For $G:=\text{Gal}(\mathbb{Q}(\zeta)|\mathbb{Q})$, we have $G\simeq(\mathbb{Z}/(24))^\times=\{\overline{1},\overline{5},\overline{7},\overline{11},\overline{13},\overline{17},\overline{19},\overline{23}\}$. Since $\overline{d}^2=\overline{1}$ for all $\overline{d}\neq \overline{1}$, then all subgroups $H<G$ with order $2$ are of the form $\langle\overline{d}\rangle$ with $\overline{d}\in G\setminus\{\overline{1}\}$. By the Galois correspondence, $F$ must have the form $\mathbb{Q}(\zeta)^H$ for some $H$ as above.
My questions are:
1) How do we know whether or not $3$ ramifies in $\mathbb{Q}(\zeta)^H$ for a given $H$?
2) Once we have $F$, how do we find $E$?
Use the fact that $\mathbb{Q}(\zeta_{24}) = \mathbb{Q}(\zeta_3)\mathbb{Q}(\zeta_8)$. Then $3$ won't ramify in $\mathbb{Q}(\zeta_8)$, as $3$ doesn't divide the discriminant of the field.
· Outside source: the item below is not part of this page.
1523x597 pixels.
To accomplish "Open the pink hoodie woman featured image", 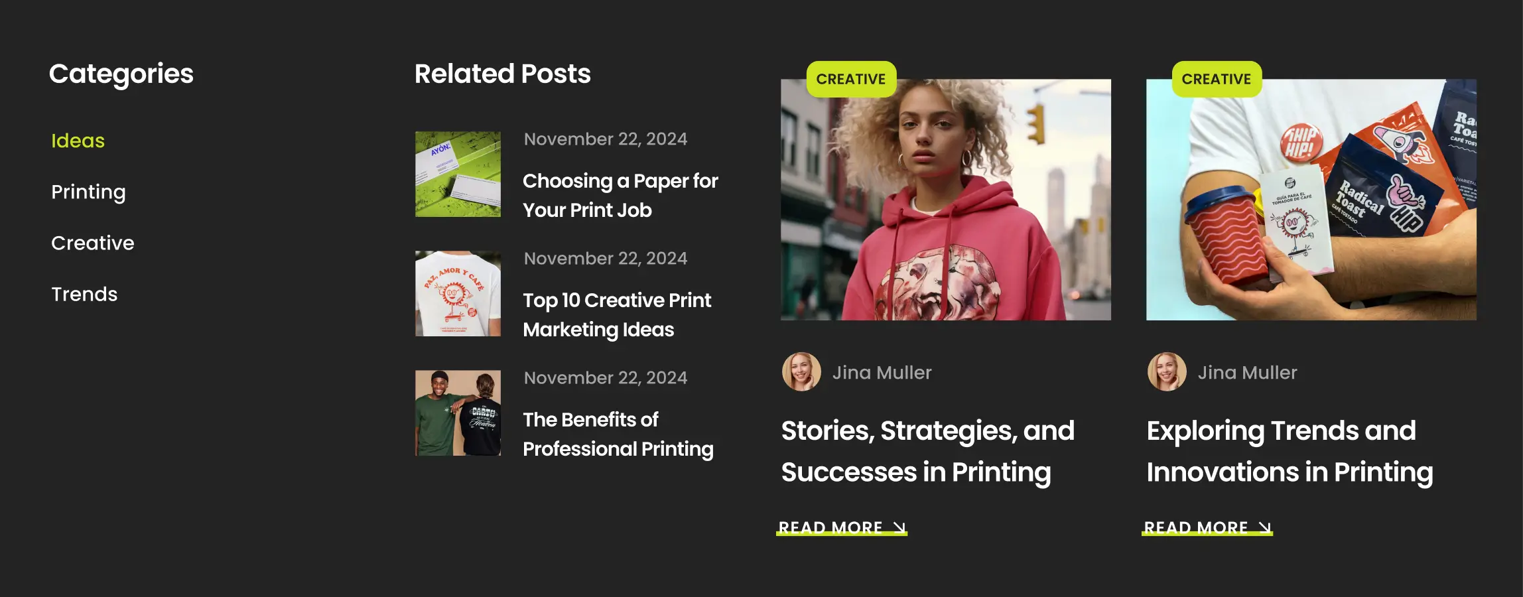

This is your wanted subfield $F$. Obviously $F$ is the inertia field, as it's the biggest subfield in which ramification doesn't occur.
Moreover, using the fact that: $\text{Gal}(\mathbb{Q}(\zeta_{24})/\mathbb{Q}) \cong \text{Gal}(\mathbb{Q}(\zeta_{8})/\mathbb{Q}) \times \text{Gal}(\mathbb{Q}(\zeta_{3})/\mathbb{Q})$ we get that $\mathbb{Q}(\zeta_8)$ corresponds to $H = \{1,17\}$ in $(\mathbb{Z}/(24))^\times$
Now the quadratic subfields of $F$ are $\mathbb{Q}(i), \mathbb{Q}(\sqrt{2})$ and $\mathbb{Q}(i\sqrt{2})$. It's not hard to see that $3$ is inert in $\mathbb{Q}(i)$ and $\mathbb{Q}(\sqrt{2})$, while it splits in $\mathbb{Q}(i\sqrt{2})$. Hence the decomposition field is $\mathbb{Q}(i\sqrt{2})$.